- Department of Cardiology, Instituto de Cardiologia (IC/FUC), Porto Alegre, Rio Grande do Sul, Brazil
Acquired aortopulmonary fistula is a rare condition that may cause heart failure symptoms secondary to high-output pulmonary overload. We report an unusual case of an aortopulmonary fistula secondary to an aortic injury sustained during mitral valve replacement, which was identified during follow-up because of recurrent heart failure symptoms and repeated hospital admissions. Multimodality imaging enabled precise characterization of the fistula. After a Heart Team discussion, percutaneous closure was selected as the preferred treatment strategy. Based on the assessment of the trajectory and morphology of the fistula, a patent ductus arteriosus (PDA) occluder was chosen. Although the ostium of the fistula was challenging to identify, successful closure was achieved using the PDA occluder.
1 Case report
The patient was a 58-year-old woman with a medical history of acute mitral valve insufficiency secondary to rheumatic fever, for which she underwent mechanical mitral valve replacement in 1989. Her cardiac history also included chronic atrial fibrillation. She had no other comorbidities and was under regular cardiology follow-up, receiving anticoagulation therapy with a coumarin derivative. Her long-term medications included a beta-blocker, a mineralocorticoid receptor antagonist, and a loop diuretic.

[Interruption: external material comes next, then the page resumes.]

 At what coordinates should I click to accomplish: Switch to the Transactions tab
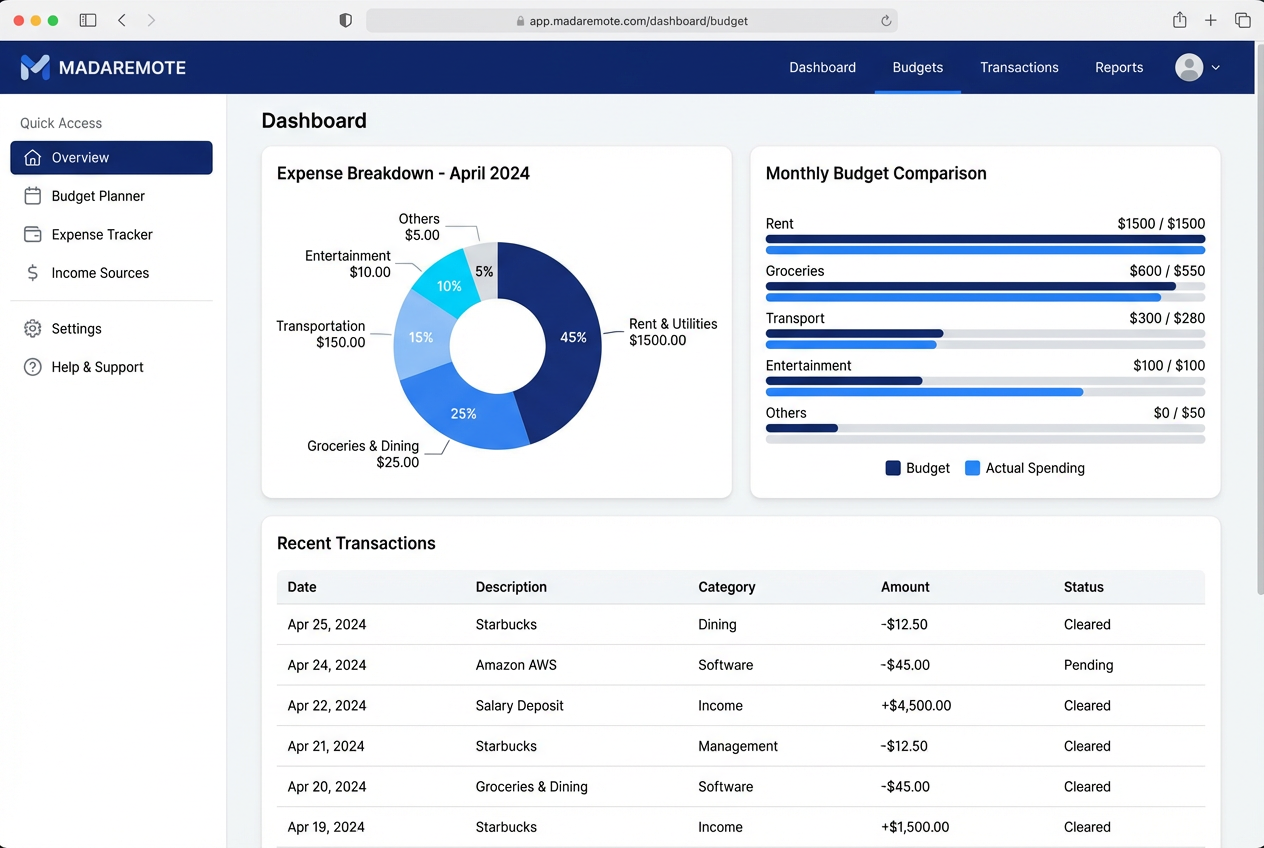pyautogui.click(x=1019, y=67)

In January 2021, the patient was hospitalized for mechanical mitral valve thrombosis secondary to subtherapeutic anticoagulation, most likely due to poor treatment adherence. Given her young age and significant symptoms, the Heart Team decided to perform repeat surgery, replacing the mechanical valve with a bioprosthesis. The procedure was carried out under cardiopulmonary bypass; however, an accidental femoral artery decannulation occurred, requiring emergency ascending aortic cannulation. Despite this intraoperative complication, the surgery was successfully completed, and the patient experienced an excellent postoperative recovery, being discharged a few days later.

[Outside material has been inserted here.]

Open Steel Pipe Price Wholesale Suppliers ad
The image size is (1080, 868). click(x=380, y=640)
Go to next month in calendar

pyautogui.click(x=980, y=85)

Over the following 24 months, the patient remained asymptomatic and continued to attend regular outpatient follow-up appointments. After this period, however, she sought emergency care at other hospitals due to episodes of decompensated heart failure, resulting in two hospitalizations. In 2024, upon evaluation at our reference center, she presented with congestive symptoms, and a continuous heart murmur was detected. Transthoracic echocardiography showed a left ventricular ejection fraction of 62%, a normally functioning mitral bioprosthesis, and tricuspid regurgitation with a pressure gradient of 29 mmHg from the right ventricle to the right atrium. Both ventricles appeared normal. However, in the parasternal short-axis view, a high-velocity regurgitant jet was identified between the ascending aorta and the right pulmonary artery, raising suspicion of an aortopulmonary fistula.
Further investigation with transesophageal echocardiography (TEE) confirmed the presence of the fistula, which measured 2 mm at the aortic orifice (Figures 1A,B and Supplementary Videos S1, S2), located approximately 30 mm above the aortic valve plane. In the midesophageal long-axis view of the ascending aorta, the maximum pressure gradient across the fistula was 78 mmHg. This resulted in high pulmonary output, with an estimated pulmonary artery systolic pressure of 44 mmHg.

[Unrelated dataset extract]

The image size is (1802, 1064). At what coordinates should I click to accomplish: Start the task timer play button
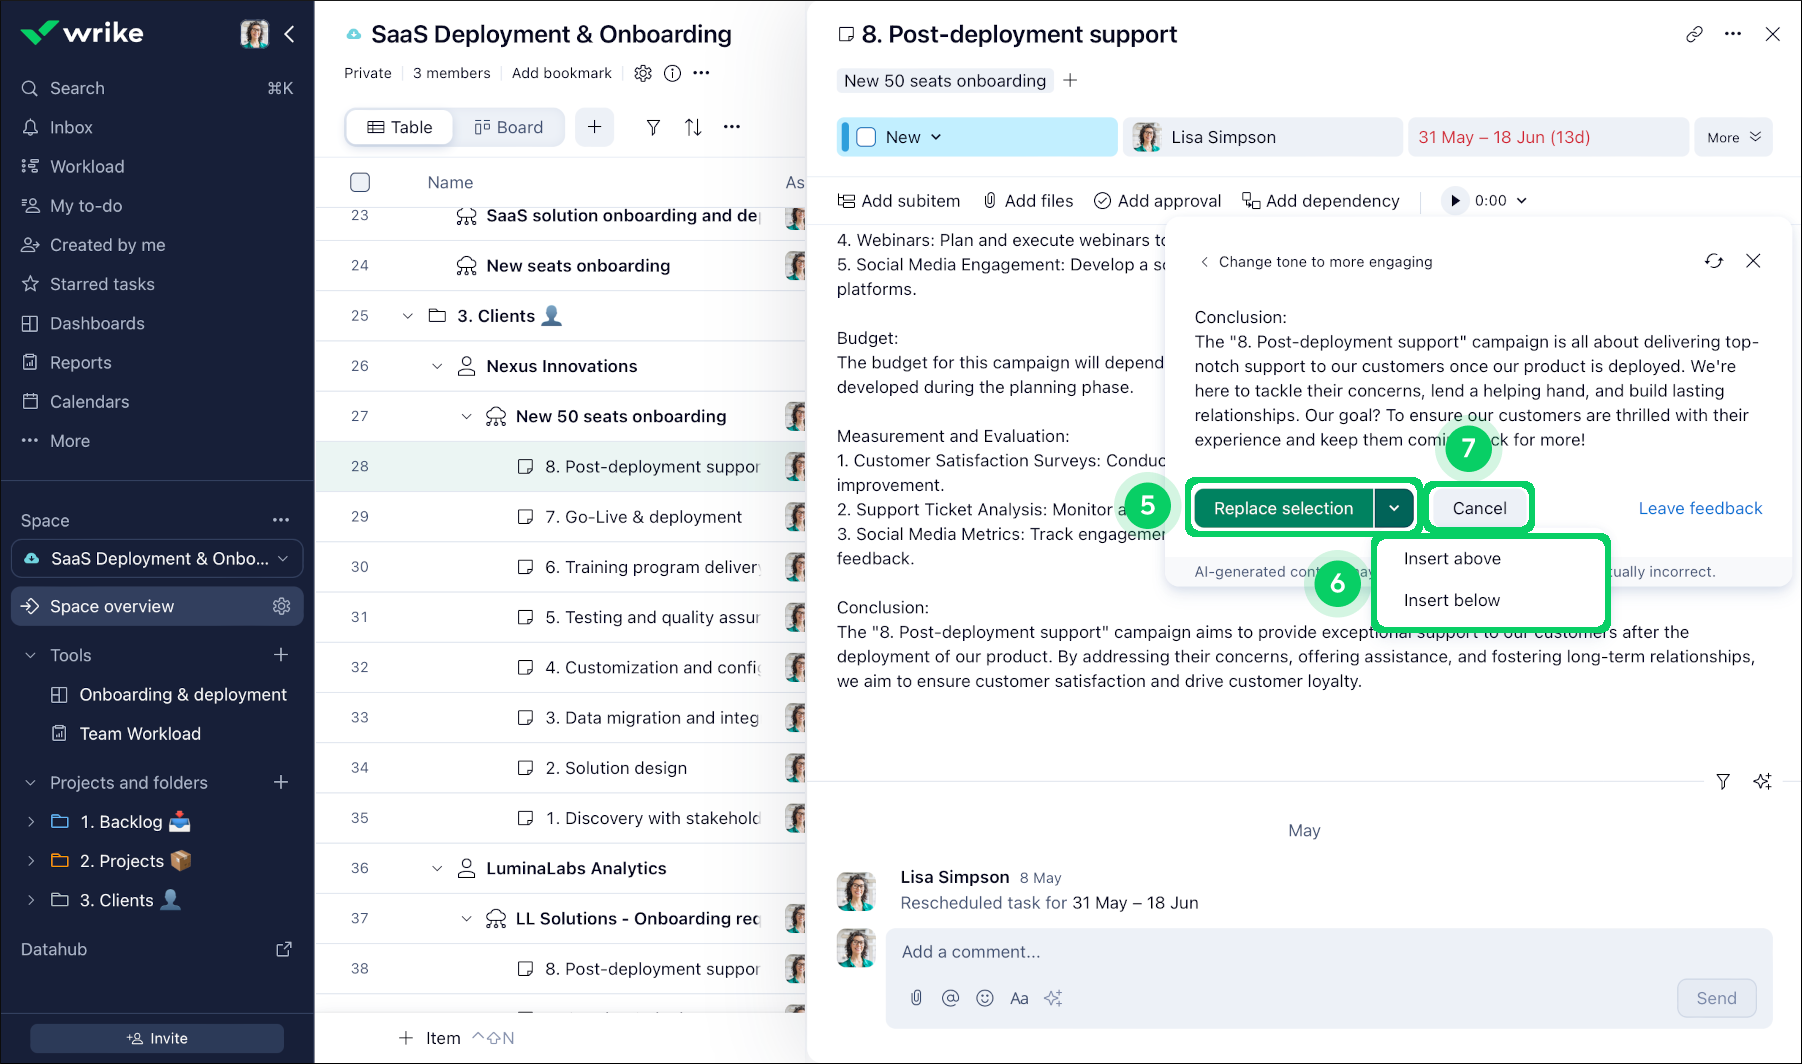pos(1455,201)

Figure 1. Imaging methods utilized for aortopulmonary fistula diagnosis. (A) TEE midesophagus ascending aorta short-axis section. (B) Midesophageal long-axis section. (C) Angiotomography of aortic and pulmonary vessels. (D) 3D angiotomography reconstruction. APF, aortopulmonary fistula; AA, ascending aorta; MPA, main pulmonary artery; LPA, left pulmonary artery; RPA, right pulmonary artery; LMCA, left main coronary artery; RCA, right coronary artery; RV, right ventricle; LV, left ventricle.
Subsequently, computed tomography angiography (CTA) with 3D reconstruction of the aortic and pulmonary vessels was performed to determine the optimal correction strategy and assess the distance between the fistula and the coronary arteries (Figures 1C,D and Supplementary Videos S3). CTA revealed an aortopulmonary fistula located 26 mm above the aortic root and 38 mm below the brachiocephalic artery. The fistulous tract measured 10 mm in length, with an aortic orifice measuring 3 × 2 mm and a pulmonary orifice measuring 6 × 2 mm.
Based on these findings, the Heart Team decided to proceed with percutaneous closure of the fistula using an occlusion device. The choice of the device was guided by the tunnel-like path of the fistulous tract, the size of the orifice, and the length of the tract. Therefore, a PDA occluder was elected as the most suitable option to ensure optimal sealing and minimize the risk of peridevice leak.
The procedure was performed through a right common femoral artery puncture. The arterial approach was preferred because accessing the fistula from the higher-pressure aortic side toward the lower-pressure pulmonary artery was technically more feasible. A 6-Fr pigtail catheter was used for aortography to identify the fistula and determine its location, although its exact location could not be precisely identified (Figure 2A and Supplementary Video S4).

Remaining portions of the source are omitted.